Enhancements to the user experience
While the aggregation of data from multiple sources in a queryable, structured form is useful for computational scientists, few ‘end-user’ biologists can be expected to enter SPARQL queries or even queries in the Semantic Media Wiki syntax. For the majority of users, the value of a meta-wiki such as this is in the direct improvements to the individual articles that they will discover while browsing. Hence we made three specific additions to the visible areas of the meta-wiki articles. First, we added a ‘known variants’ table to all of the gene articles. This table presents SNPs related to the gene described in the article and phenotypes related to those SNPs drawn from the data gathered from SNPedia. Next, we added a table displaying diseases found in the text of the Gene article. Figure 3 shows these enhancements to the article on Dopamine receptor D3.
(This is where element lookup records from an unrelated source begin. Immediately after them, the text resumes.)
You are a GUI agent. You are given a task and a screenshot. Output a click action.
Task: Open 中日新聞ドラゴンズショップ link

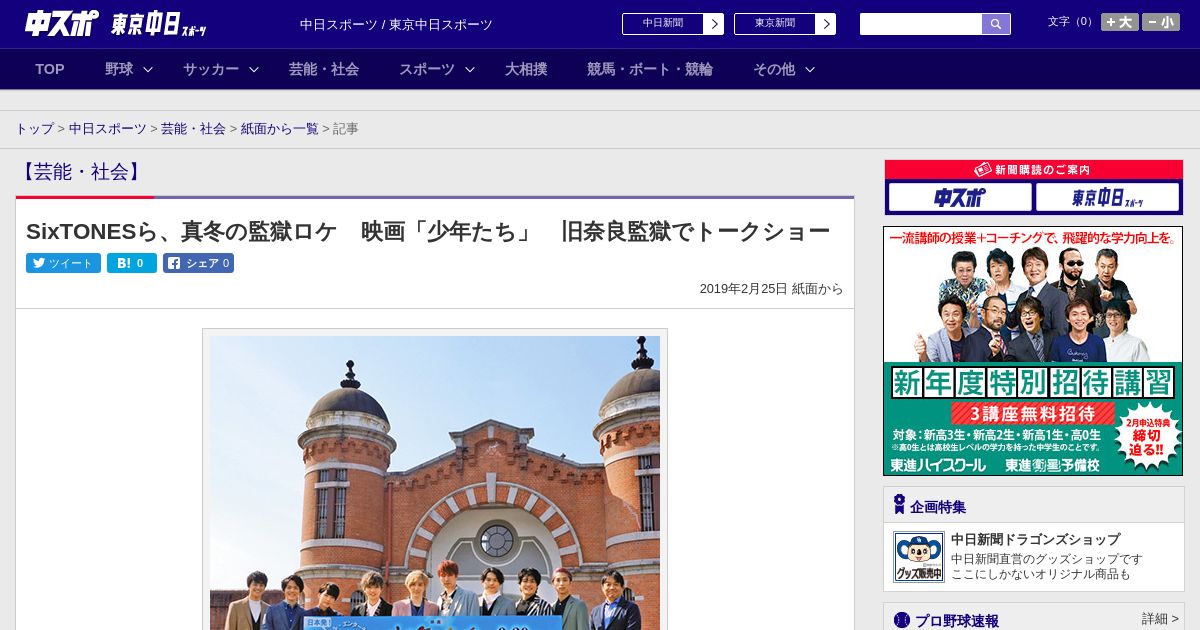coord(1035,539)
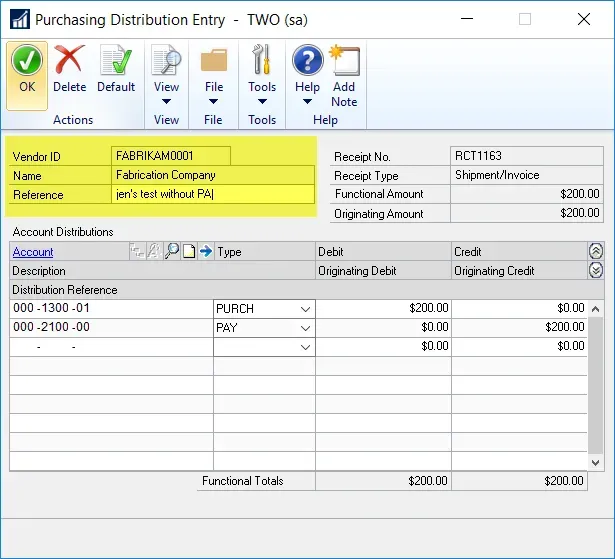Expand grid rows with double-down chevron
The height and width of the screenshot is (559, 615).
pos(596,271)
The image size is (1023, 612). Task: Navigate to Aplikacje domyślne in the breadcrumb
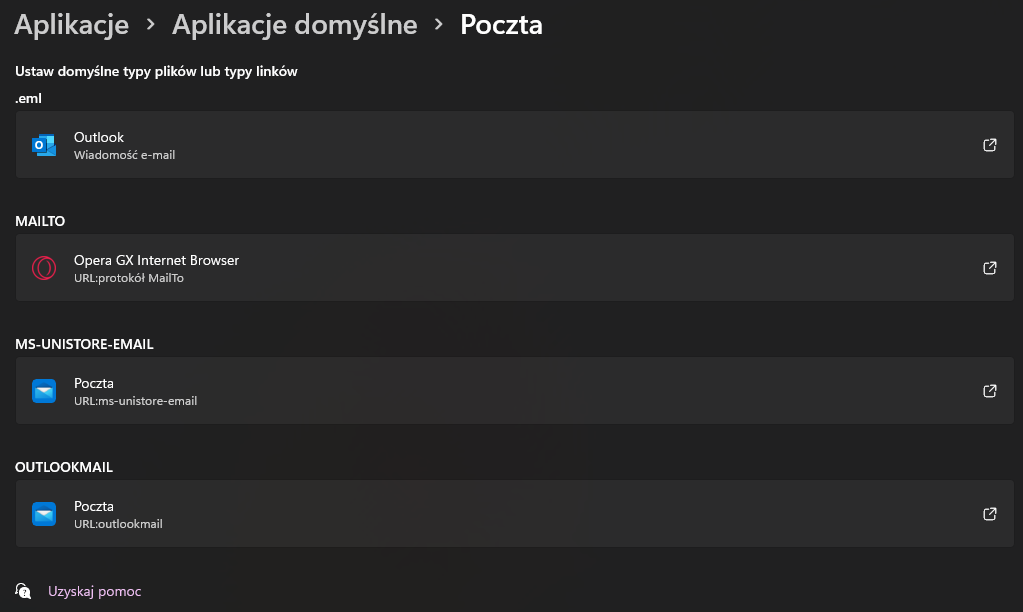pos(294,25)
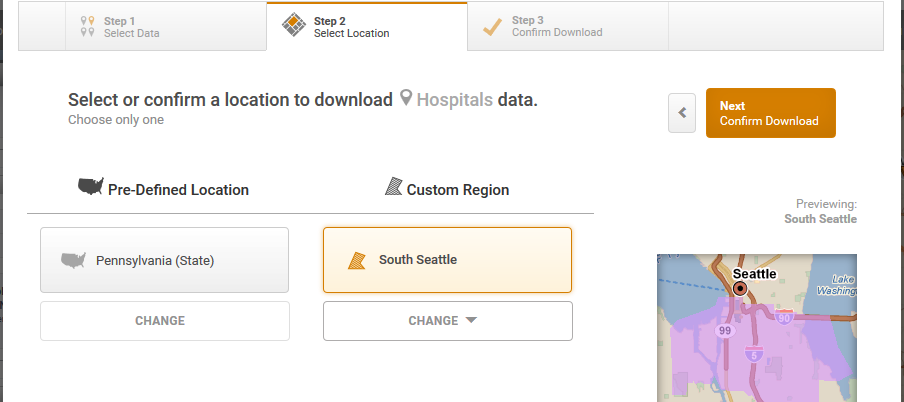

In addition to the enhancements to the gene articles, we added a ‘related genes and SNPs’ table to the disease articles. (The disease articles were brought in from Wikipedia as part of the Gene Wiki import. Where no disease article existed in Wikipedia, we created a stub from the Disease Ontology definition.) This table presents genes and SNPs that are linked to the disease either in the text of a Gene Wiki article or through genetic associations found in SNPedia. Figure 4 shows how the article on peripheral neuropathy has been expanded with a section detailing related genes as well as related SNPs on these genes.